Many cocktail fans—including, most recently, Anthony Bourdain—have tried, and failed, to crack the code of the world-famous Mai Tai served at the pleasurably divey drink mecca Li Po Cocktail Lounge in San Francisco.
Yes, like many a mai tai, Li Po’s has light and dark rums—including a healthy pour of Bacardi 151— lime juice and pineapple juice. But the final ingredient, which the smirking and otherwise mum staffers simply call a “Chinese liqueur,” remains ever enigmatic.
Thankfully, other bartenders aren’t so tight-lipped about the Chinese herbs and spices cropping up in their cocktails, and are freely divulging the details of their drinks just in time for the Chinese Lunar New Year on February 10.
“Drawing inspiration from Chinese gastronomy allows a mixologist to challenge the palate while still being able to create a balanced drink,” says Rob Dvorchik, head bartender at the Thompson Toronto Rooftop Lounge. There, the alchemists serve the Chinese 5 Spice Cocktail, which features Lillet and Chivas Regal, fennel, clove and cinnamon along with mouth-tingling dashes of hot Szechuan pepper flakes and white pepper.
Vancouver’s The Keefer Bar summer menu included an earthy, yet refreshing drink known as the Clarified Passion Sour, made with Bourbon, red-currant-yunzhi [mushroom] syrup, lemon and house bitters. This season, imbibers can choose the Wenxù, a concoction of vodka, grapefruit juice and ginger syrup, topped off with a tincture of red ginseng.

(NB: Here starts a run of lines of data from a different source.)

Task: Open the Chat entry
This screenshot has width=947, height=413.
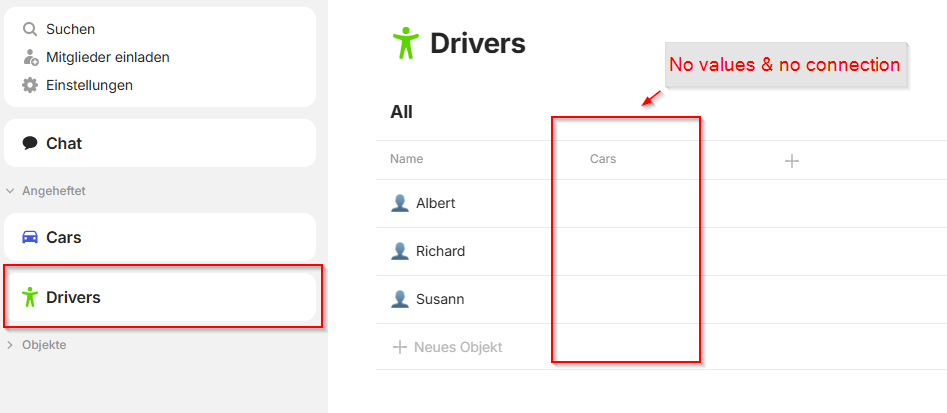Action: (159, 143)
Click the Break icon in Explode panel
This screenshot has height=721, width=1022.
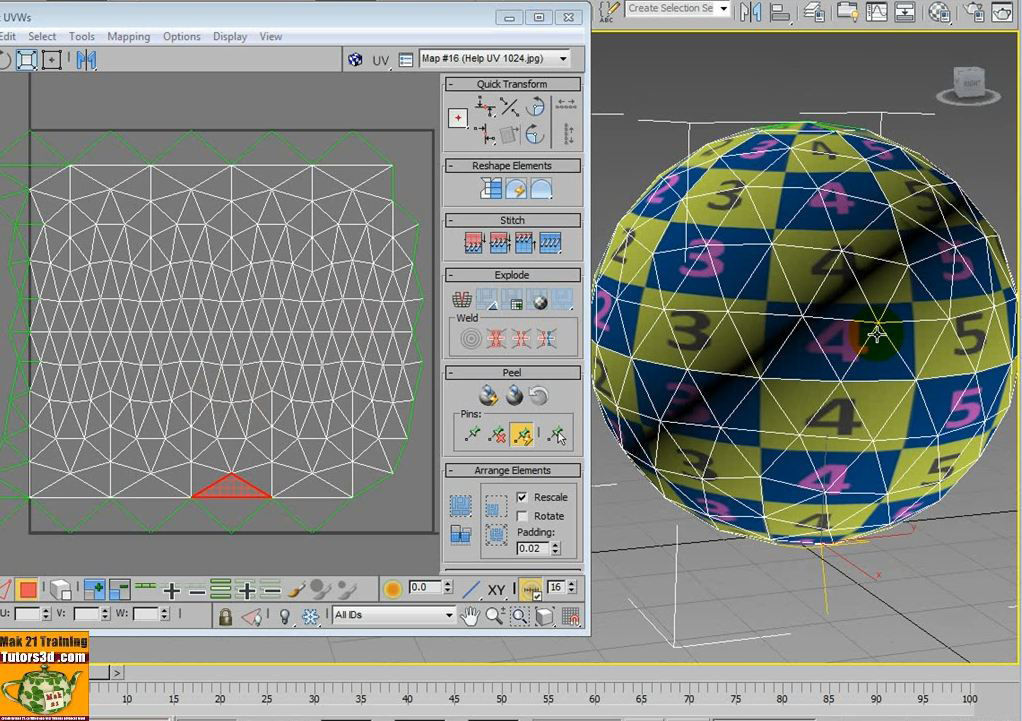click(x=461, y=298)
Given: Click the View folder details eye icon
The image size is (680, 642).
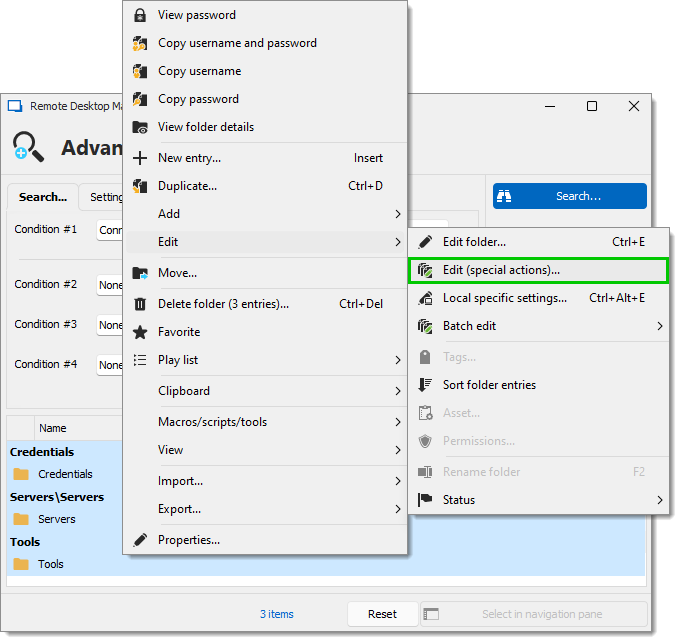Looking at the screenshot, I should click(x=140, y=127).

Similarly, Apotheke in New York City offers the Deal Closer (pictured above), an uber-light mix of cucumber, vodka and so-called “local Chinatown aphrodisiacs,” culled from the bounty of Chinatown markets and vendors.
So how can the home mixologist take on the trend for the Lunar New Year?
“Not all of us have easy access to the Chinese dang gui root or morinda root,” says Rob Floyd, lead bartender at The Bazaar in Beverly Hills. “An easy herb-inspired cocktail to make is our China Doll, which features Bourbon infused with ginseng tea along with yuzu juice and honey.
“What’s neat is ginseng is a natural upper,” says Floyd. “So, you’re basically getting the 6,000-year-old equivalent to a Red Bull, sans the chemicals.”